▶ **Supplied text**
- - - -

This past weekend at Holy Mass, a Deacon at Our Lady Immaculate Parish in Athol, Massachusetts preached on forgiveness and peace. This is the same Deacon who disrupted the Rosary I was praying just prior to Christmas Mass. The same Deacon who found it necessary to confront me with an insulting and sarcastic attitude in an attempt to humiliate me before others.
Peace?
Make no mistake about it, I have forgiven this Deacon. But we must give more than lip service to peace. We must strive with the help of God's grace to obtain peace in our own lives. Such is the fruit of prayer. Dr. Dietrich von Hildebrand explains that lack of peace separates us from other persons. He writes that lack of peace, "..makes us unable to attend to other persons according to the will of God. And so, inasmuch as it renders us egocentric, our lack of peace also causes us to offend against charity." (Transformation in Christ, p. 389).

- - - -

▶ **Input data**

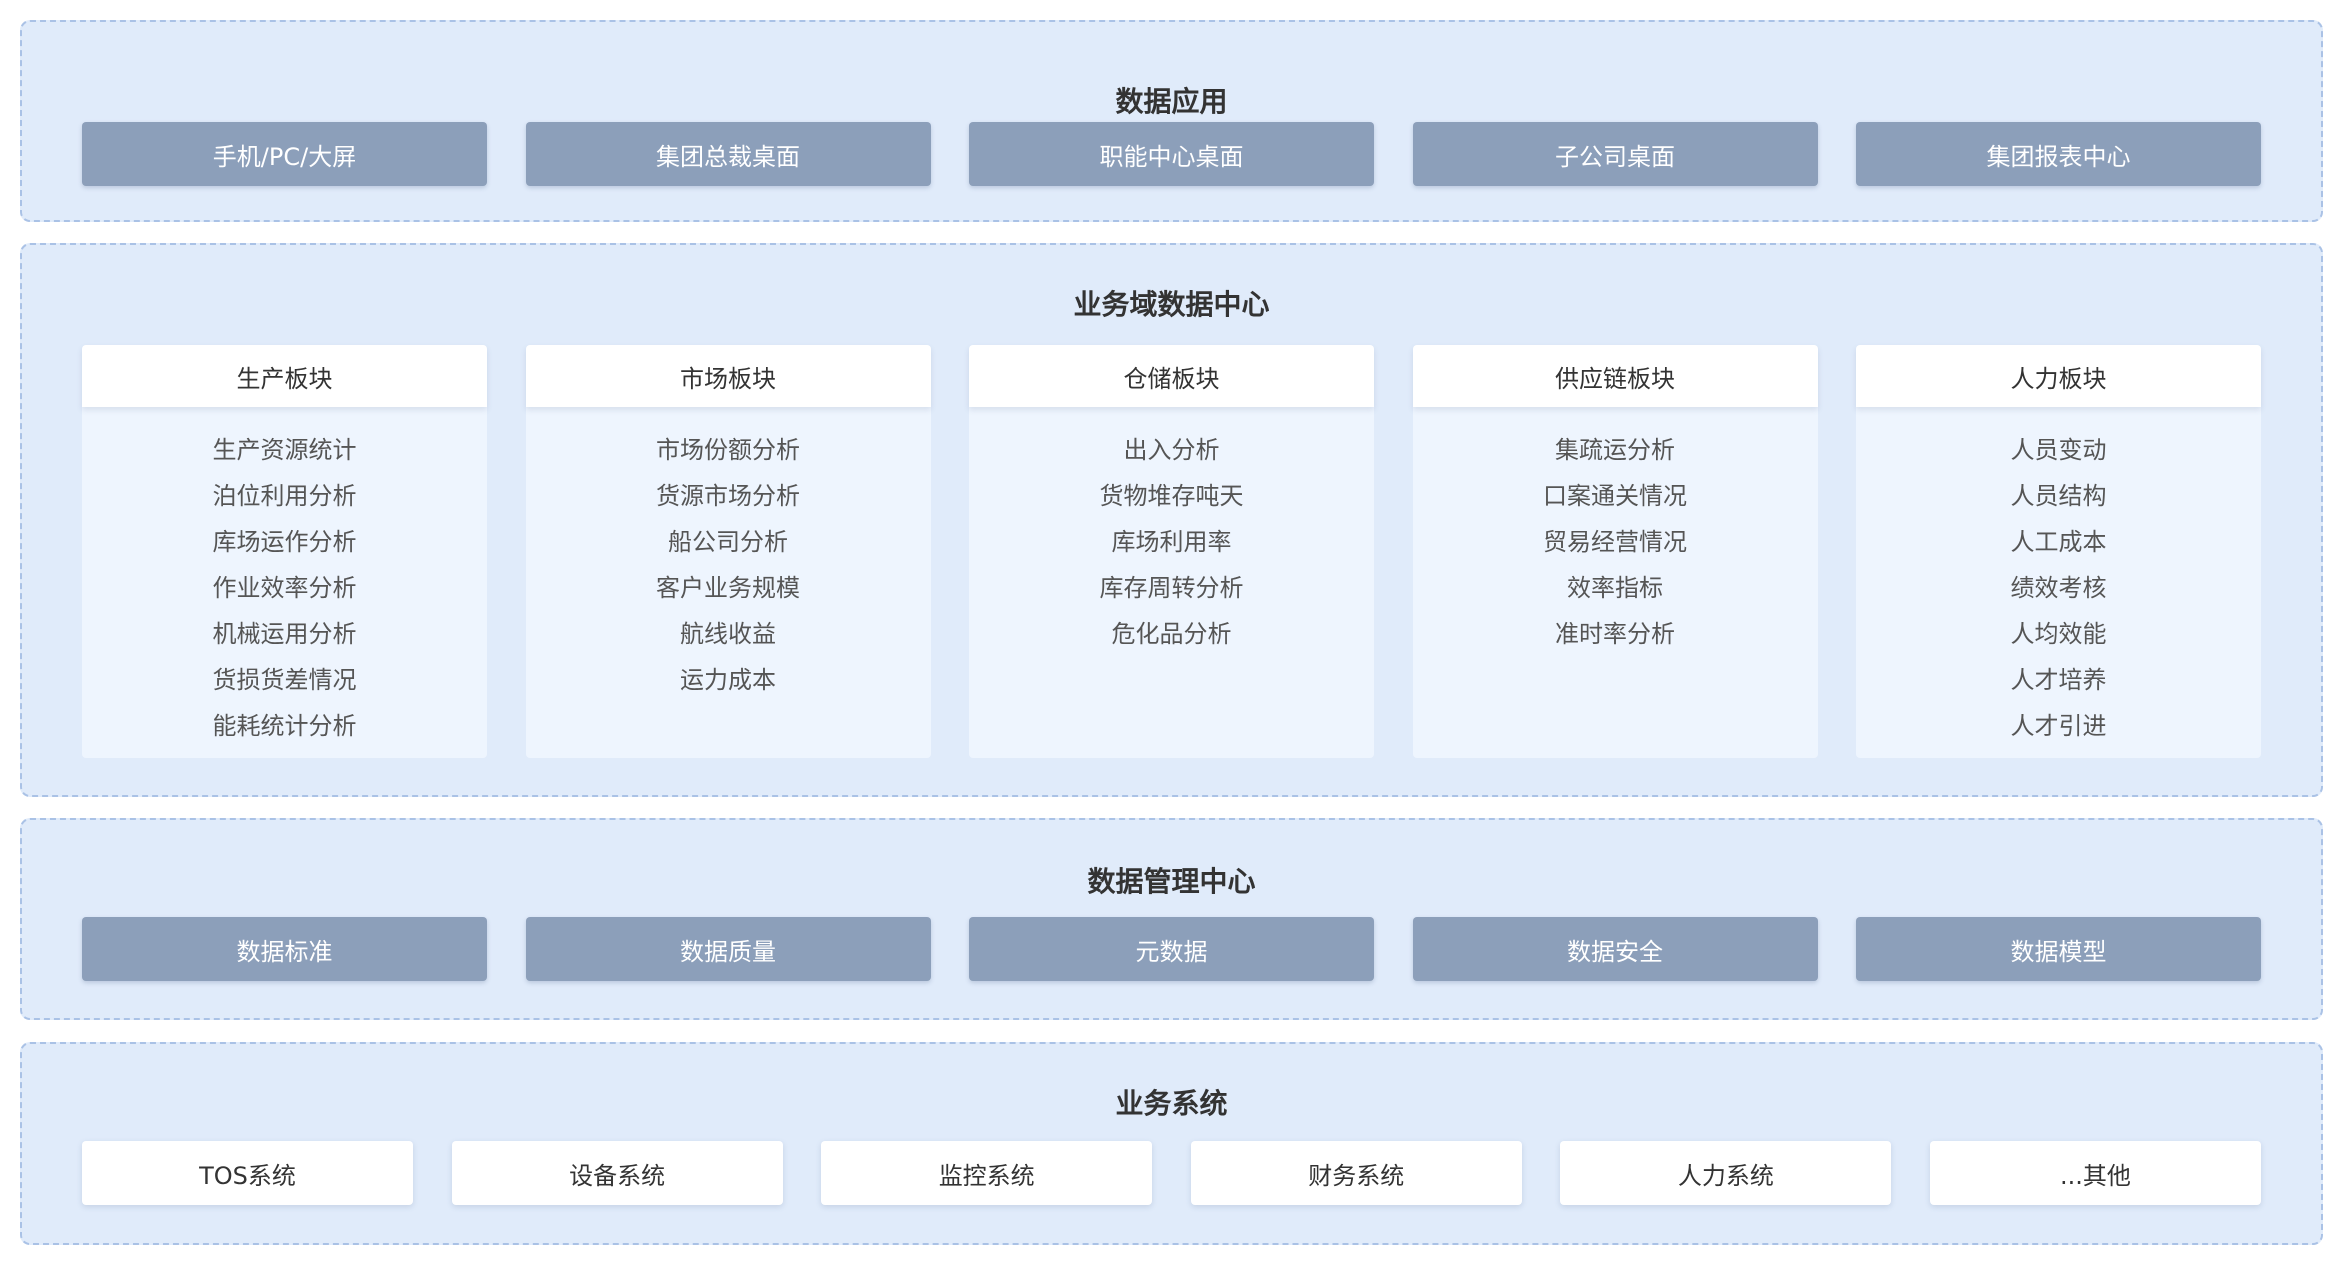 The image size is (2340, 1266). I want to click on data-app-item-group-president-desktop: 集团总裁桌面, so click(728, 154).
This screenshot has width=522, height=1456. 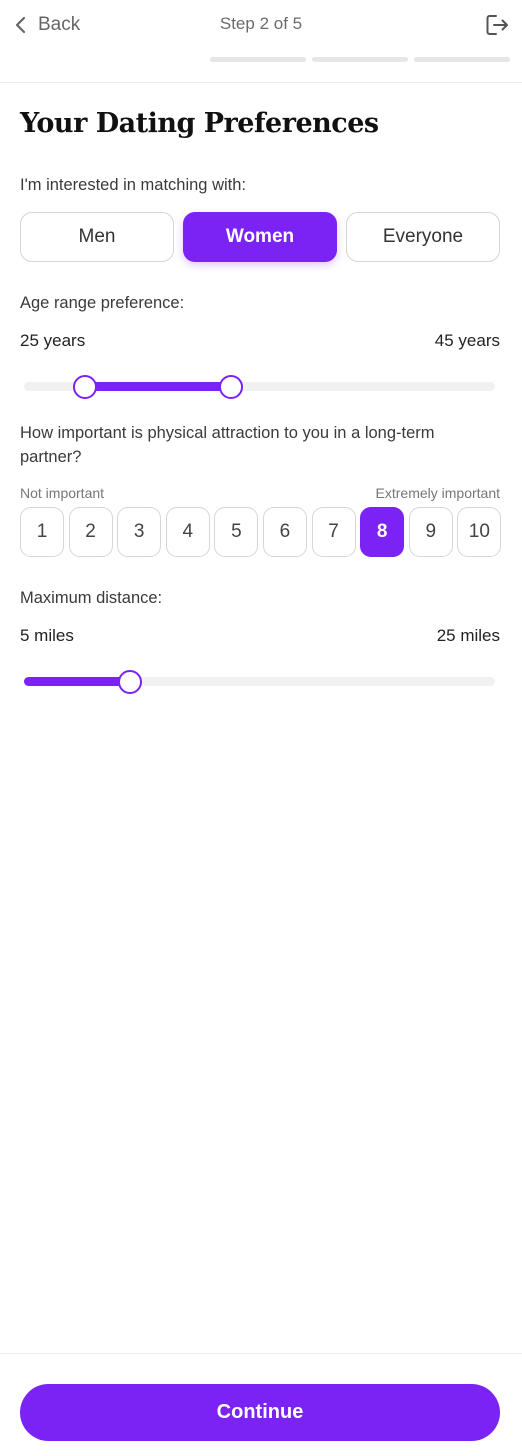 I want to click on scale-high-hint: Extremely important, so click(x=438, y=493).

- - - -

▶ **Work order 1**
In the post about forgiveness and peace, which book is the quote from Dietrich von Hildebrand taken from?
▶ **Work order 2**
List every harmful effect of a lack of peace that the post about forgiveness and peace names.
▶ **Work order 3**
Extend the post about forgiveness and peace with a few more sentences, starting after its last sentence.

▶ **Answer area 1**
*Transformation in Christ*, page 389.

▶ **Answer area 2**
- It separates us from other persons.
- It makes us unable to attend to other persons according to the will of God.
- It renders us egocentric.
- It causes us to offend against charity.

▶ **Answer area 3**
Dr. Hildebrand continues, "Meekness is but the actualization of this inner harmony on the plane of our relationships with others: the shaping of all our reference to, and treatment of, our fellow men by the principle of a spontaneous, unhampered, overflowing charity. This dependence of meekness on patience and true peace makes it doubly evident that true meekness is unattainable for anyone who does not live through and in Christ." (p. 419). "Meekness,' explains this great philosopher, "..bears mainly on our behavior towards our fellow men. It is specifically opposed to two sets of qualities: first, to everything brutal, uncouth, coarse-grained, and violent; secondly, to all modes of hostility, to the subtly or pointedly venomous as well as to the massive or rabid form of hostility.." (p. 401).
Meekness does not, of course, mean the passive toleration of all wrongs as Dr. Hildebrand explains. Nor is it a "dull acquiescence in the dominion of sin" (p. 420). The Church's authentic peace is ever at war with everything which falls under the dominion of sin. See here. We kill the error and love the one who errs as St. Augustine put it. Interficere errorem, diligere errantem.
The person who is truly meek and seeking peace will fight when it's time to fight. But he or she will not exhibit a hardened or cramped attitude toward others. Such a person will certainly not seek to sow discord.
Monday, February 21, 2011
Let us strive for peace and not simply preach it...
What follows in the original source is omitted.